I think you all know by now that I refuse to enter into a "war of scripture" by using the Bible to prove that I'm right and someone else is wrong. I don't believe that God wants us to use His word to break someone down or bash them, whether we believe we're right or not. I just believe He'd prefer us to use His word to teach, witness, minister... to lift others up and show them the way as we know it. The bottom line is that no matter how "right" we think we are, we're also human, and we still have much to learn.
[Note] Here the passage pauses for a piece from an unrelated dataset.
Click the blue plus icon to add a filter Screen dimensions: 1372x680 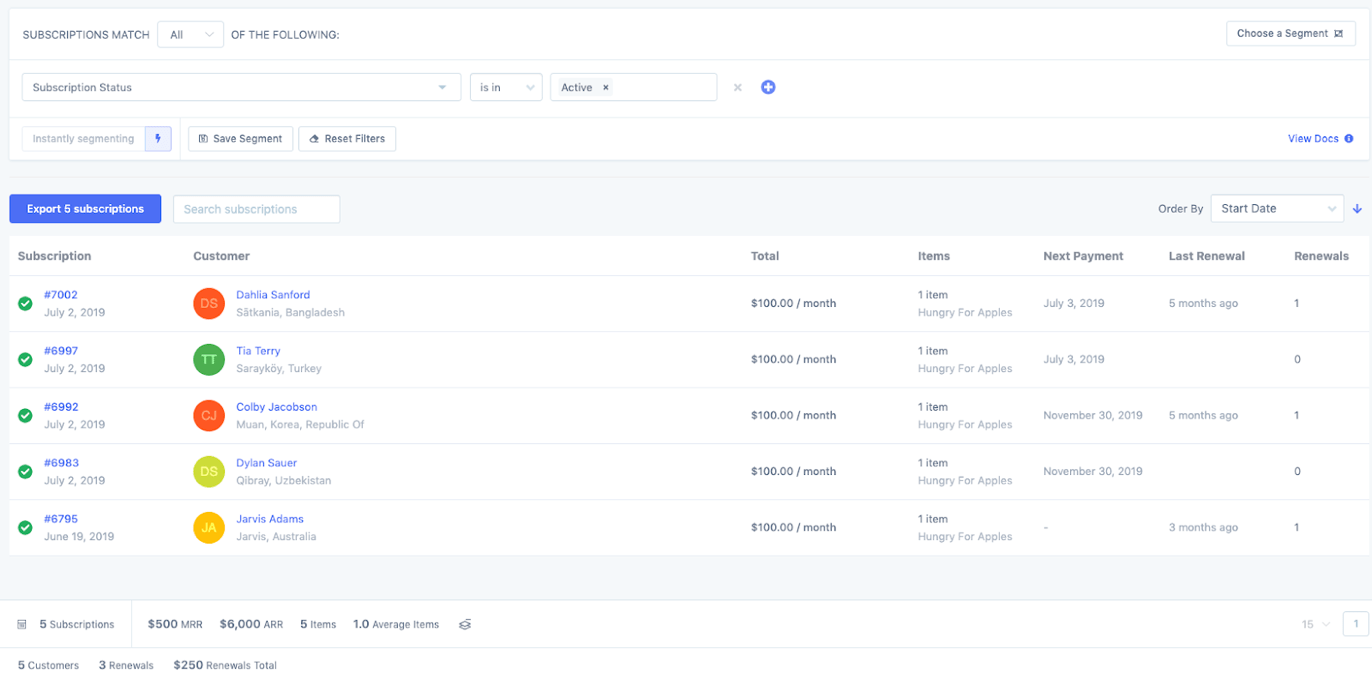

Sharing our testimonies freely, listening to what other Christians have to say, reading His word and discussing it...those are the things that will help us grow.

Just my opinion.

Dani Kekoa said...

Christine - It's nice of you to take the time to continue to try and reach Deb, but I think she has already made it clear dozens of times that she will NEVER, EVER change. While she may believe she's a Christian, it's blatantly obvious that her love for her lesbian partner and her sin come before her love and obedience for God.
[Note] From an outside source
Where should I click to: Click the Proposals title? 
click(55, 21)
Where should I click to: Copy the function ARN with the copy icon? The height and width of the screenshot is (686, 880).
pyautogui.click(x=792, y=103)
The arguments from Deb are the same - twisting Scripture over and over again to make her believe that what she's doing is right. Well, just like Hitler said, "If you tell a lie long enough and loud enough, people will believe it." - It's like Deb's trying to convince herself by continuing to tell herself lies.

Deb will be accountable to God for her life and she will be held accountable for the false doctrine of "love" that she preaches - We've all warned her of her sin and told her the TRUTH, what she chooses to do with that information is ultimately up to her.

*Just for fun - Check out this NEW & Improved Version of the Bible for queer theologians like Deb.

Christinewjc said...

I think you are correct, Dani.

Deb has been shown so much biblical evidence that undeniably conflicts with her own, personal beliefs about this issue. The only explanation that is left is that she just plain and simply, refuses to accept what God has clearly revealed in His Word.

Although that link is supposed to be a joke, the sad part is that the gay christian theology movement is just another example of idolatry. They are attempting to re-create Jesus and His Word into their own image. Their "golden calf" is evident in how they place a human sexual experience with the same gender ahead of the truth of God's Word, obedience to it, and adherence to Christ's command to strive towards the righteousness of God.

This morning, I thought about the song that was playing in the background in the movie Forrest Gump when Jenny had been taking drugs, then stepped out onto the ledge, contemplating ending her misery.

It was "Free Bird" from Lynyrd Skynyrd:

Some of the lyrics:

And this bird you cannot change
And this bird you cannot change
And this bird you cannot change
Lord knows I cant change
Lord help me I cant change
Lord I cant change


When steeped in sin and deception, only the Lord can rescue us!

Praise God that former homosexual activists (like Charlene Cothran and Michael Glatze) have found Jesus and through repentant faith in His power, have been released from the bondage of homosexuality!

These individuals, plus hundreds, if not thousands more, have shown that "with God, all things are possible!"

What powerful witnesses they will now be for the Lord! They will no longer lead others astray in the homosexual flood of deception. They will represent tremendous hope with their testimonies to help others to overcome the bondage they, themselves, were once in!